Re: Creating an index-type for LIKE '%value%'

From: Martijn van Oosterhout <kleptog(at)svana(dot)org>
To: CG <cgg007(at)yahoo(dot)com>
Cc: pgsql-general(at)postgresql(dot)org
Subject: Re: Creating an index-type for LIKE '%value%'
Date: 2005-02-07 18:07:15
Message-ID: 20050207180710.GE20493@svana.org
Views: Raw Message | Whole Thread | Download mbox | Resend email
Thread:
Lists: pgsql-general

On Mon, Feb 07, 2005 at 09:28:24AM -0800, CG wrote:
> As I was exploring ways to optimize my application's use of the database, which
> has to run the horrid "SELECT * FROM table WHERE field LIKE '%value%';" in
> places, I thought this solution could be built upon to allow for an easier
> deployment.

<snip>

> AFAICT, the "right" way to do this would be to create an index type which would
> take care of splitting the varchar field, and to have the query planner use the
> index in a SELECT when a "LIKE '%value%'" is used in the WHERE clause.
>
> Tsearch2 is fantastic, but it works best for fields that contain words.
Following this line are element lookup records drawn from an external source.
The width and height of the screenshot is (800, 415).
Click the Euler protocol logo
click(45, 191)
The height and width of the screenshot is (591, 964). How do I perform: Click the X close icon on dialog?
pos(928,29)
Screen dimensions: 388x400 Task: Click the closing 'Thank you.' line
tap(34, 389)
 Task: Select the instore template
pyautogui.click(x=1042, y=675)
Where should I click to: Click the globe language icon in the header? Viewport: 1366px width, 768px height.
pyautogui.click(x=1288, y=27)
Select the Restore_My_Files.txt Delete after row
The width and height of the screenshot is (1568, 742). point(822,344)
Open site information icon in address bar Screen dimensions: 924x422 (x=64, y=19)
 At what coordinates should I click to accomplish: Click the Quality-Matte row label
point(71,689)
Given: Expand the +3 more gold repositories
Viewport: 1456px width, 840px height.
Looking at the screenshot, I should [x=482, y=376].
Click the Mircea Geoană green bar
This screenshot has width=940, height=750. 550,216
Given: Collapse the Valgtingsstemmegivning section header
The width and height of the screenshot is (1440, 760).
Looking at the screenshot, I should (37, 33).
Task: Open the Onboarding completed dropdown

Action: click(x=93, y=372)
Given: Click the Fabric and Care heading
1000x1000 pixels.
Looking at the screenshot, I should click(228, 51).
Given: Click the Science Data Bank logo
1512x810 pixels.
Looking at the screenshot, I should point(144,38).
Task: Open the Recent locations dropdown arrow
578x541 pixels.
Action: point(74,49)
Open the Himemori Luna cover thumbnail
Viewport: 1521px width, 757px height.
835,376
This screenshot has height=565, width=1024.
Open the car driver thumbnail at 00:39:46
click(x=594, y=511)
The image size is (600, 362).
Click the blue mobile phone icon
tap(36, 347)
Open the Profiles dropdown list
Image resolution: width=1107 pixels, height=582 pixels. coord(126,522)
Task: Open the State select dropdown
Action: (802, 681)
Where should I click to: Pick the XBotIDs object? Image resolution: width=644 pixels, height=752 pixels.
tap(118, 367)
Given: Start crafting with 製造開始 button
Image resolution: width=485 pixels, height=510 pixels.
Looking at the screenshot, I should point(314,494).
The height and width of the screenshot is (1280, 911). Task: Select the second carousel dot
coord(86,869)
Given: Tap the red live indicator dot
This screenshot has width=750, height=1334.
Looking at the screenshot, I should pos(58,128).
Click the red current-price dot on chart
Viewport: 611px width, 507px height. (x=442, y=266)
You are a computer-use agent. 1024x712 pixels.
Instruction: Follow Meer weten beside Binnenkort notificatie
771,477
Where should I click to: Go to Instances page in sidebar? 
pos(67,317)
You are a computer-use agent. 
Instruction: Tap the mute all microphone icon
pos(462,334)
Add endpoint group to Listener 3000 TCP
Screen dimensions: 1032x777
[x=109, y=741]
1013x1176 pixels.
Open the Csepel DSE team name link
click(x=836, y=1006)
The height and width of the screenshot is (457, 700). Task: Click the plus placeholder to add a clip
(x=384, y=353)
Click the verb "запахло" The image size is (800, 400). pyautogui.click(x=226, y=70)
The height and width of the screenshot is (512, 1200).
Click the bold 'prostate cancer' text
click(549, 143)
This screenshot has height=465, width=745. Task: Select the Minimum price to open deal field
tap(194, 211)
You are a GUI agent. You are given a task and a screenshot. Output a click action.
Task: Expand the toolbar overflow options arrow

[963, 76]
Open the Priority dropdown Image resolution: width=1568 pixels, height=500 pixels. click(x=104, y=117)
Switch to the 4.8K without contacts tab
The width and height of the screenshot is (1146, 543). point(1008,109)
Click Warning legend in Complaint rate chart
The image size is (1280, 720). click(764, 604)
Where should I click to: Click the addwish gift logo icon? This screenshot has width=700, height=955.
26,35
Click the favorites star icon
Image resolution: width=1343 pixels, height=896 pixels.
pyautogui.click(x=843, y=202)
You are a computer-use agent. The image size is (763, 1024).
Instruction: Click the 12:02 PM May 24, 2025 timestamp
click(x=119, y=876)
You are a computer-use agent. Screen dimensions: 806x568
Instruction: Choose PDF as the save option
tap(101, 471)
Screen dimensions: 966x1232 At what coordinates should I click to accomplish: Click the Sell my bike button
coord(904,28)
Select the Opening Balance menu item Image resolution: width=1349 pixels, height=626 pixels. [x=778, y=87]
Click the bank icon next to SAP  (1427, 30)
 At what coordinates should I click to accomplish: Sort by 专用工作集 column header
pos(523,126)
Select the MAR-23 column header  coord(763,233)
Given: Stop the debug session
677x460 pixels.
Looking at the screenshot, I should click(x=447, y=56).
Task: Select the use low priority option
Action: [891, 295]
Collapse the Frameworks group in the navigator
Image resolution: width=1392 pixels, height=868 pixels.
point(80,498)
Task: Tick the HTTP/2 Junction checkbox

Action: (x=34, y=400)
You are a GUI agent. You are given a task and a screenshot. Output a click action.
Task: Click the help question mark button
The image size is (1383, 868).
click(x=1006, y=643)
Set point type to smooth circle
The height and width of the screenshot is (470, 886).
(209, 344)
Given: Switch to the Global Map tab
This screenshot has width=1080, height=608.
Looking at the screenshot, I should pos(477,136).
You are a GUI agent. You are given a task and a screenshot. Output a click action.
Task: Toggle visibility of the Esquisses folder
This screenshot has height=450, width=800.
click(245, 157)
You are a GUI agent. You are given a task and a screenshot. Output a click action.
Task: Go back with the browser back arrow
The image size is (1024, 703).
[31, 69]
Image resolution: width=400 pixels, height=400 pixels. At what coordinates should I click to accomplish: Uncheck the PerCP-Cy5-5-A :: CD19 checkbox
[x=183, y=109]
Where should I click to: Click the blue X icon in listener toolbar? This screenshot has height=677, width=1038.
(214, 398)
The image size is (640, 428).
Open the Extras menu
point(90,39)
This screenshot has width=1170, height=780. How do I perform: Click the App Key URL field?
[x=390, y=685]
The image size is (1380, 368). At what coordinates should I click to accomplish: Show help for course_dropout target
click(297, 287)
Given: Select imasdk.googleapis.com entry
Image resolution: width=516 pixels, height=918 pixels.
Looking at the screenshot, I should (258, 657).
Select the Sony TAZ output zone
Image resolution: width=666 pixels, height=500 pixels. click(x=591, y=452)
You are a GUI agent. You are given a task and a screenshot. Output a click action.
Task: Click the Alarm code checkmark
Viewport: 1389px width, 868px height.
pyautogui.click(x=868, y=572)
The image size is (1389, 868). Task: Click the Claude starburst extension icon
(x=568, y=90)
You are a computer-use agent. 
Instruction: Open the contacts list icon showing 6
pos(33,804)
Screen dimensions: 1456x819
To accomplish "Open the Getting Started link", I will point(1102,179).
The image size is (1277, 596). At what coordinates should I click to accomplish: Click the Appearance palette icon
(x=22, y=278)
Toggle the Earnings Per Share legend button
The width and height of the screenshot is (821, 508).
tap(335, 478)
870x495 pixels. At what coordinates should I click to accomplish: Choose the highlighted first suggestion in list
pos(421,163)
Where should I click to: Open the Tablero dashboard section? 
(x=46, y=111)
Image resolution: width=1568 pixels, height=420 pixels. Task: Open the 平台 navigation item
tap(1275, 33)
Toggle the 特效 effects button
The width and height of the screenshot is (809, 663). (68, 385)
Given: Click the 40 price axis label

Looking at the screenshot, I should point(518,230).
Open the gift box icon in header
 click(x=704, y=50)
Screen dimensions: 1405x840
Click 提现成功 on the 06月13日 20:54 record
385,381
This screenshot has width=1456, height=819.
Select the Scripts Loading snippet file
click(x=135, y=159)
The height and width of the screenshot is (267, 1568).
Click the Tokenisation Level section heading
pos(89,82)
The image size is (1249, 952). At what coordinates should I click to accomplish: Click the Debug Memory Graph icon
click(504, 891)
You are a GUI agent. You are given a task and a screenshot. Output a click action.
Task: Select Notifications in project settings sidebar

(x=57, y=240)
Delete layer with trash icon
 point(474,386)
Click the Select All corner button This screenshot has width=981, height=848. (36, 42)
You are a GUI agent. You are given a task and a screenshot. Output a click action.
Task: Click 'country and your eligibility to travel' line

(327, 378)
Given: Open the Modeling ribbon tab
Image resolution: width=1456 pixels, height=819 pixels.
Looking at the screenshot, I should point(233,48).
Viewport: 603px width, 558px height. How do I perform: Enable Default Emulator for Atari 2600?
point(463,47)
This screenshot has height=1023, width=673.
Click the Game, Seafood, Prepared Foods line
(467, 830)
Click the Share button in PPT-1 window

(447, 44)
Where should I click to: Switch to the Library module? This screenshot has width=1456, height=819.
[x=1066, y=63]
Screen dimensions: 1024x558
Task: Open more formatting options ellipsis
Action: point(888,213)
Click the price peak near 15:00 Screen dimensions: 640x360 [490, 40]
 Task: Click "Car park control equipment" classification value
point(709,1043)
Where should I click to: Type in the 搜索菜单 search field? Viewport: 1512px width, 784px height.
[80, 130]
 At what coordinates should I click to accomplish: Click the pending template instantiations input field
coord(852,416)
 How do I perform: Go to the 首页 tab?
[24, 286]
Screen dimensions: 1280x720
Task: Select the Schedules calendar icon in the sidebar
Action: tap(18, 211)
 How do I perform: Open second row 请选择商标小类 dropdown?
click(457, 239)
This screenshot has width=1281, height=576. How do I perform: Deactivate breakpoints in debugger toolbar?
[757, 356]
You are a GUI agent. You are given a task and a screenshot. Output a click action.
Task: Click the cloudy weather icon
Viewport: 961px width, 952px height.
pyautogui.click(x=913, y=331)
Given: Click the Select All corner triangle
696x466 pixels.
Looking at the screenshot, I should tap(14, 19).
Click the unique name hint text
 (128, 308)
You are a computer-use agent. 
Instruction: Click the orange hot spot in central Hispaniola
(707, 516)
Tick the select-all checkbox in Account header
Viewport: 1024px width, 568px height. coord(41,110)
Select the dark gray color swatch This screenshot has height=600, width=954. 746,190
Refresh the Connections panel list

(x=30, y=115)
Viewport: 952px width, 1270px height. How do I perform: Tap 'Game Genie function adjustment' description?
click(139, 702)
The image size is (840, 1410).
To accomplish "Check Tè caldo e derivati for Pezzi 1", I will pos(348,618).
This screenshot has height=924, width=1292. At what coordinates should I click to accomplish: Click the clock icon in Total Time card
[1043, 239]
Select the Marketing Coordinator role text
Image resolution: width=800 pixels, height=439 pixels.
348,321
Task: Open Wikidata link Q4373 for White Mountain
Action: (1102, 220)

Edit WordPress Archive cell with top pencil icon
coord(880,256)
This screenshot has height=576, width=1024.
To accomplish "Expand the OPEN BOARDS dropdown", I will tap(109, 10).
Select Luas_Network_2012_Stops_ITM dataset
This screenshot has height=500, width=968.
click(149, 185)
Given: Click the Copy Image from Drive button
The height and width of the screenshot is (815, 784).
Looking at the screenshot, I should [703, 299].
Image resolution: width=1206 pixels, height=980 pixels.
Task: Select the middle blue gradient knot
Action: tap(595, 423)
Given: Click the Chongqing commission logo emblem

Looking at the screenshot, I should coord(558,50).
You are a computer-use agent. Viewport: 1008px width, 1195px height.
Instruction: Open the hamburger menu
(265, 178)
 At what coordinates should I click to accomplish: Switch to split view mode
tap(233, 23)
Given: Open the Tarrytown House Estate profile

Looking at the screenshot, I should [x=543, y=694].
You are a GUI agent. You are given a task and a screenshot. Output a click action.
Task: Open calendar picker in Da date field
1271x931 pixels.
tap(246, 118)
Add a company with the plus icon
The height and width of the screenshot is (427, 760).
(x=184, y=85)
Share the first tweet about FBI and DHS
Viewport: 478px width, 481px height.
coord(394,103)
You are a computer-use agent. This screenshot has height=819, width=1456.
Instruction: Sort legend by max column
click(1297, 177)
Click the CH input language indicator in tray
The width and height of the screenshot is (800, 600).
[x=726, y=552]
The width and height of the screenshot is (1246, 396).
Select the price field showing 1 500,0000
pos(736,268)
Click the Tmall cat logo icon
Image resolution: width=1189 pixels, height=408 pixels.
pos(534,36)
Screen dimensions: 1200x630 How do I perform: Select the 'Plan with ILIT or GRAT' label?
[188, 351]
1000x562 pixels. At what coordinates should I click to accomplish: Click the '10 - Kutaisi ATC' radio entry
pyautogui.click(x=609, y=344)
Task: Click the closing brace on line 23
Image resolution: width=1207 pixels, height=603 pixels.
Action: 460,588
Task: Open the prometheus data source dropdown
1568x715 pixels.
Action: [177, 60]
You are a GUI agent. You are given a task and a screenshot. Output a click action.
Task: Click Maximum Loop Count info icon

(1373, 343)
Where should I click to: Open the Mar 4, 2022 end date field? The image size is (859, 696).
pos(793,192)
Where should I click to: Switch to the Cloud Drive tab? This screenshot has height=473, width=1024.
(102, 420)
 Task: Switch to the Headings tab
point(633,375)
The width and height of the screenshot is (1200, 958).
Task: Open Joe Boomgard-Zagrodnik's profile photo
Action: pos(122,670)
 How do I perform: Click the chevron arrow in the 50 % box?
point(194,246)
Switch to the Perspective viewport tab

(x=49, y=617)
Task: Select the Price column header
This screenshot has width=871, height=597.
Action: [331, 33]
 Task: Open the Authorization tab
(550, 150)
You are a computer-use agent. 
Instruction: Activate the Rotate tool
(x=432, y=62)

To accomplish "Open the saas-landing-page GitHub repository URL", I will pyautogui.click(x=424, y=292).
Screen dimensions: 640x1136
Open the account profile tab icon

I have
> to sift through alphanumeric identification numbers.

Seems to me to depends quite a bit or your problem domain. How big are
the string's you're searching. If you're not searching on word
boundaries like tsearch, you'd need to split on every char. Say you
split on three character blocks. So the string "Hello World" would need
entries for:

"Hel", "ell", "llo", "lo ", "o W", " Wo", "Wor", "orl", "rld"

For N character strings you'd need N-2 entries. If you're storing
entire documents it's not practical. But if all your strings are maybe
15 characters long (maybe serial numbers), it might be practical.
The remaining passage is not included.